Бетти Джозеф, подтверждая важное значение зачатков прозрений Фрейда по поводу любви в переносе, предлагает два важных пути, по которым они должны быть расширены. Во-первых, она подчеркивает необходимость расти прения концепции любви в переносе до включения переноса объектных отношений в целом, привычных отношений и поведения, привносимых пациентом во взаимоотношения с аналитиком. В важном глубинном проникновении она настаивает, что "то, что привносится, это не просто фигуры из прошлого, из текущей истории жизни пациентки, но составные фигуры внутренней фантазии, которые выстраивались с самого раннего младенческого возраста, конструируясь из взаимодействий между реальными переживаниями и фантазиями и импульсами на них младенца" . Открываемая ею перспектива важна для противодействия любой длительной редукционистской позиции, что перенос — не более чем повторение более раннего отклика на реальную ситуацию. В своем втором важном положении Джозеф подчеркивает, что любовь в переносе не может быть понята на языке одного лишь либидо; мы также должны принимать во внимание деструктивное влечение. Но, как отмечает Джозеф, когда Фрейд писал о любви в переносе, оставалось еще пять лет до придания им определенной формы своему пониманию агрессии и деструктивности. Литературный набросок приводимого Джозеф случая — важный пример роли, играемой агрессией в переносе, воплощающем садомазохистскую любовь.

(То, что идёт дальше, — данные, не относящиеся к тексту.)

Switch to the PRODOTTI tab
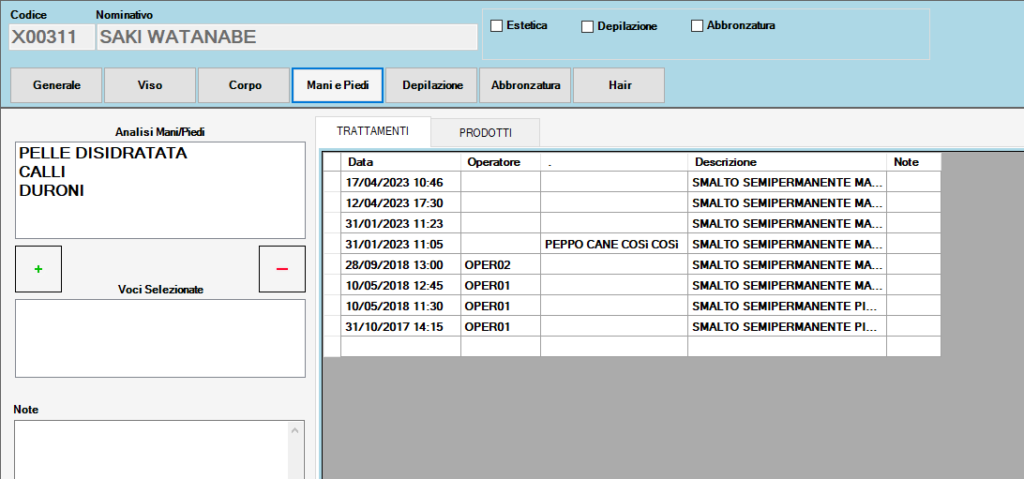 (485, 132)
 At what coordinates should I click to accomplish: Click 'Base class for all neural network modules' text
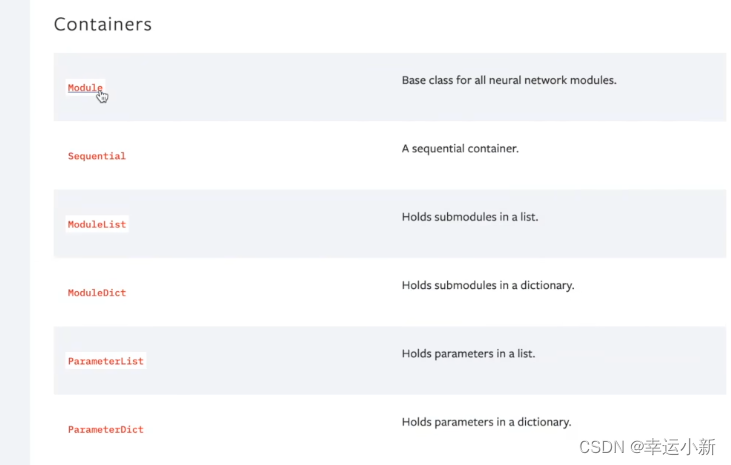coord(508,80)
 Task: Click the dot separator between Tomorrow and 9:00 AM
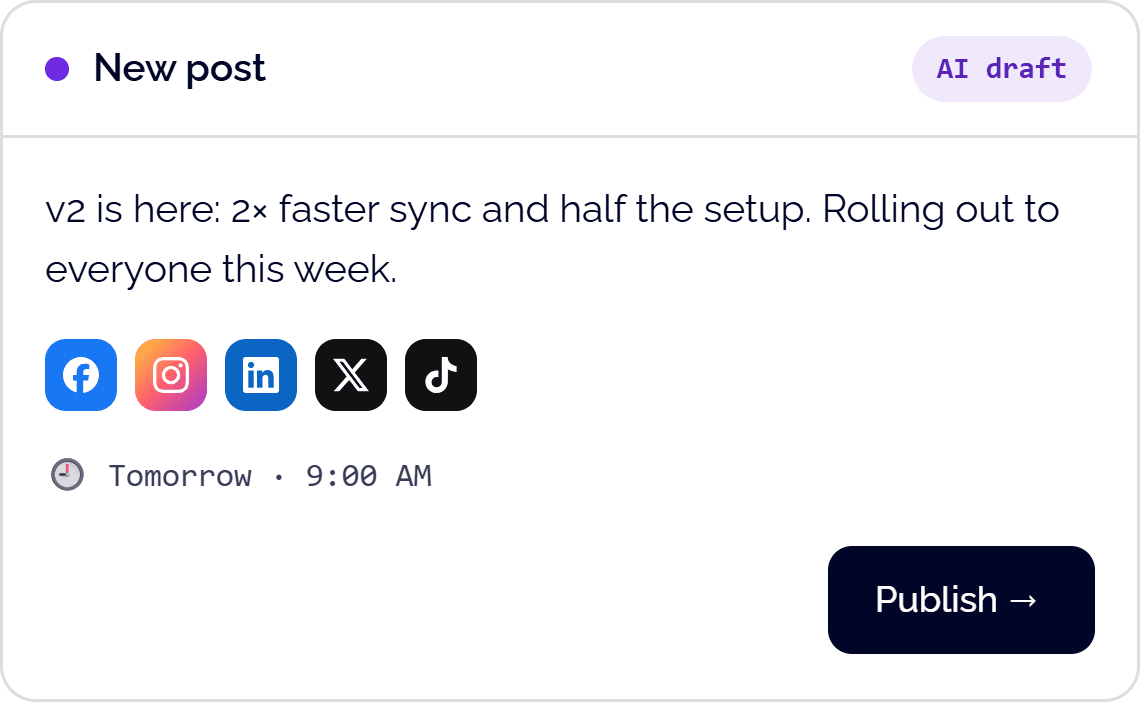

В своем вкладе Мертон Гилл расширяет диалог о переносе и любви в переносе еще другим образом. В работе Фрейда он усматривает диалектическое напряжение между двумя перспективами психологии одного человека и двух людей. Гилл пишет об этом так: "Если анализант рассматривается как закрытая система сил и контрсил, перспективой будет один человек. Если аналитическая ситуация рассматривается как взаимоотношения между двумя людьми, перспектива включает в себя двух людей, и аналитик является участником в этой ситуации". Хотя, как представляется Гиллу, Фрейд мечется между двумя этими точками зрения, стимулом для любви в переносе он в большей мере считает движущие силы пациента или аналитическую ситуацию, а не личность аналитика. Но Гилл не хочет выключать аналитика из данной ситуации. Он цитирует Рэкера относительно того, что аналитик, помещая соответствующую табличку на дверь, уже является соучастником того, что происходит в анализе. Гилл считает, что адекватная аналитическая установка постоянно должна принимать во внимание как перспективу одного человека, так и перспективу двух людей, с выходом на передний план в каждый конкретный момент одной из них.